After a while, basic higher mathematics was not enough for him. Havens sent a short handwritten letter to a mathematical publisher and asked for some issues of the Annals of Mathematics, a renowned journal in the field.

Mathematics as misson

He wrote that numbers had become his "mission" and that he had decided to use his time in prison for self-improvement. However, he lamented in the letter, he had no one with whom he could discuss complex mathematical topics.

An editor at Mathematica Science Publisher sent the letter on to his partner, Marta Cerruti, who in her turn forwarded it to her father, the mathematics professor Umberto Cerruti from Turin.

He was initially skeptical, but as a favor to his daughter he wrote an answer to Havens and gave the prisoner in Seattle a problem to solve to test his abilities.

Marta Cerruti, an associate professor for materials engineering at McGill University in Montreal, Canada, has described how Havens' unusual story went on in an article for the website "The Conversation."

After some time, Umberto Cerruti in Turin received the answer by mail: a 120-centimeter-long (47-inch-long) piece of paper with an incredibly long formula written on it. Cerruti first had to enter the formula in his computer to check what the prisoner had sent him: Havens had solved the tasks correctly.

The Turin mathematics professor then invited Havens to help him with an ancient math problem that Cerruti himself had been trying to solve for a long time.

Ancient mystery solved

Using only pen and paper, Havens tinkered for a while with the problem from number theory involving so-called continued fractions, over which the ancient Greek mathematician Euclid had already racked his brains.

A continued fraction is — to put it simply — a mixed fraction in which the denominator once more has the form of a mixed fraction, with this structure continuing towards infinity. The fractions are thus linked together. However, continued fractions are not used for simple arithmetic, but to solve the approximation problems with which one approaches a result in complex calculations.

This number theory is used, for example, in modern cryptography, which is of decisive importance today in banking and finance and in military communications.

And indeed: Havens cracked the age-old math puzzle and for the first time found some regularities in the approximation of a large class of numbers.

Cerruti helped Havens to formulate the proof in a scientifically correct manner, and a few months later, in January 2020, the two of them published it in the journal Research in Number Theory.

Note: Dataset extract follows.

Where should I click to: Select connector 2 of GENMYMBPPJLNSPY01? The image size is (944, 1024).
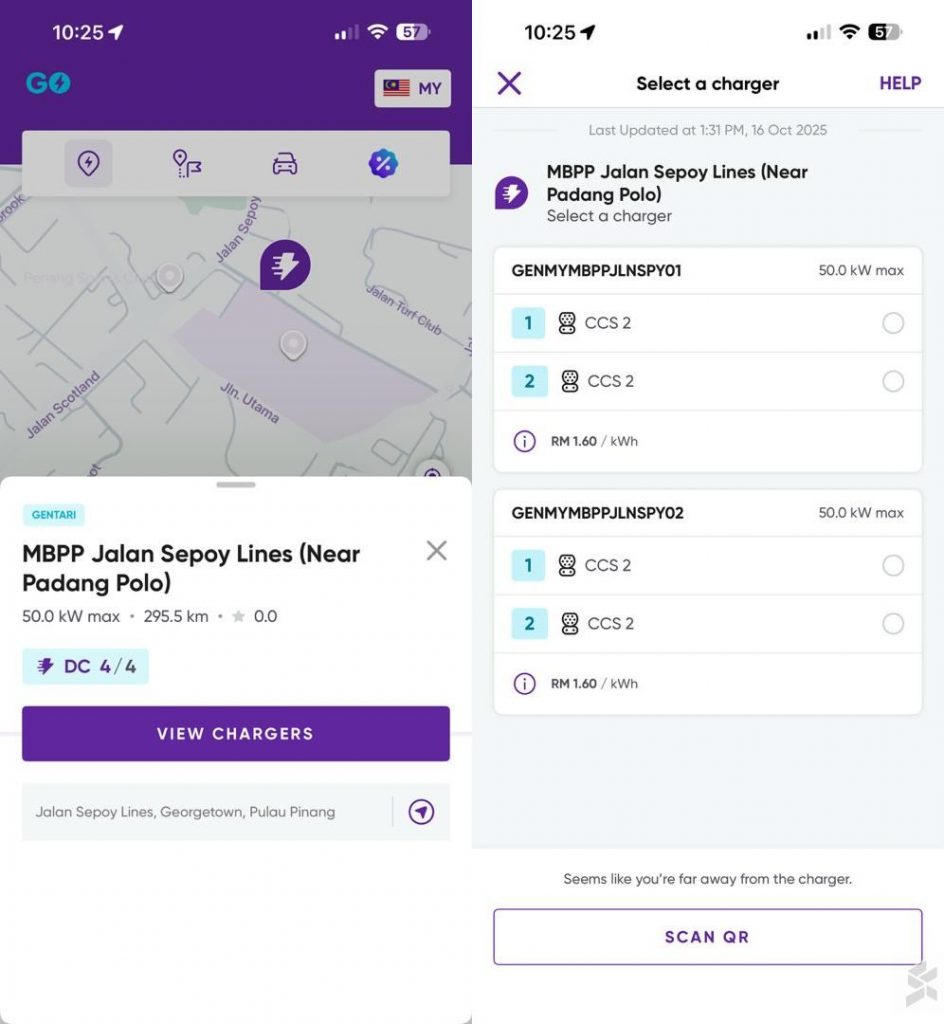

This was already quite an achievement. But the prisoner Havens not only cracked an ancient problem of mathematics: He also managed to inspire a group of fellow prisoners for the world of numbers through his passion. A regular math club has since been formed at the prison.

Aroused enthusiasm

Among other things, Havens celebrates March 14 every year with the 14 fellow prisoners in the club as "Pi Day," named after the well-known mathematical constant often approximated as 3.14. Umberto Cerruti from Turin was also able to take part in one of these unusual celebrations under the strictest security measures. The professor was also impressed by a prisoner who recited the first 461 decimal places of pi by heart, as he wrote in an article entitled "Pi Day behind bars — Doing mathematics in prison" in the journal Math Horizons.

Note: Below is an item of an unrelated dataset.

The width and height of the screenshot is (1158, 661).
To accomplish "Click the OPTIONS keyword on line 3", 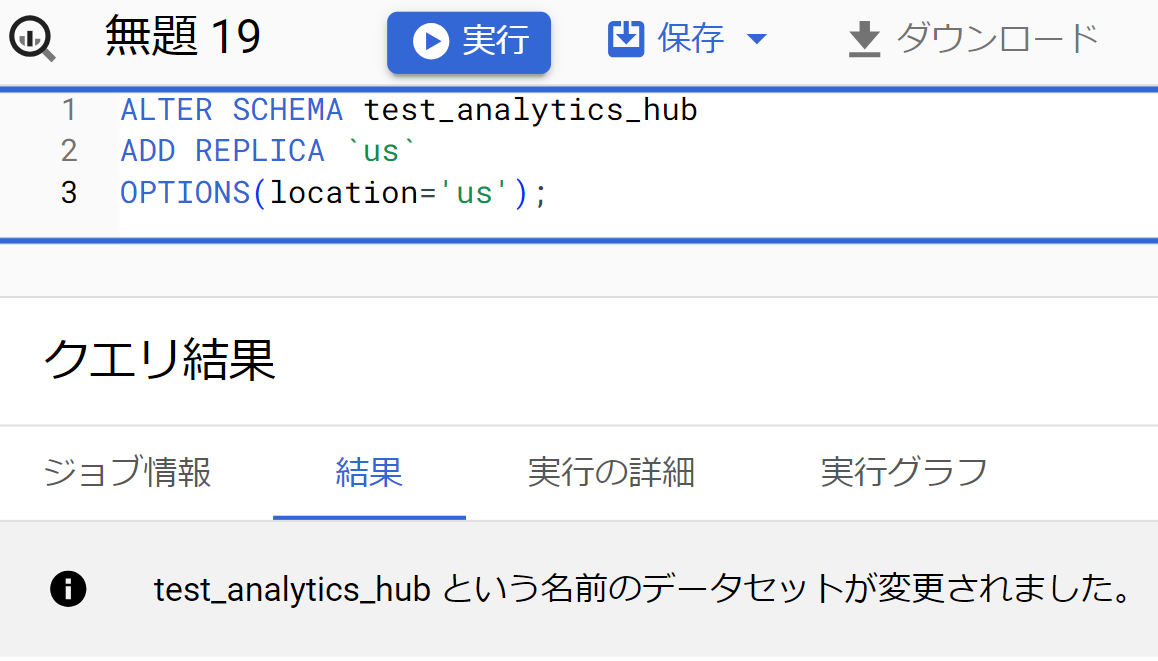I will coord(186,192).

During the 16 remaining years of his prison sentence, Havens wants to go on to study other mathematical topics. He feels that doing mathematics is a way for him to pay his "debt to society," according to Marta Cerruti, who has held several conversations with the prisoner. After his time in prison, Havens wants to study the subject officially, she says.

And perhaps his unusual life story will really have been turned into a Hollywood film by then.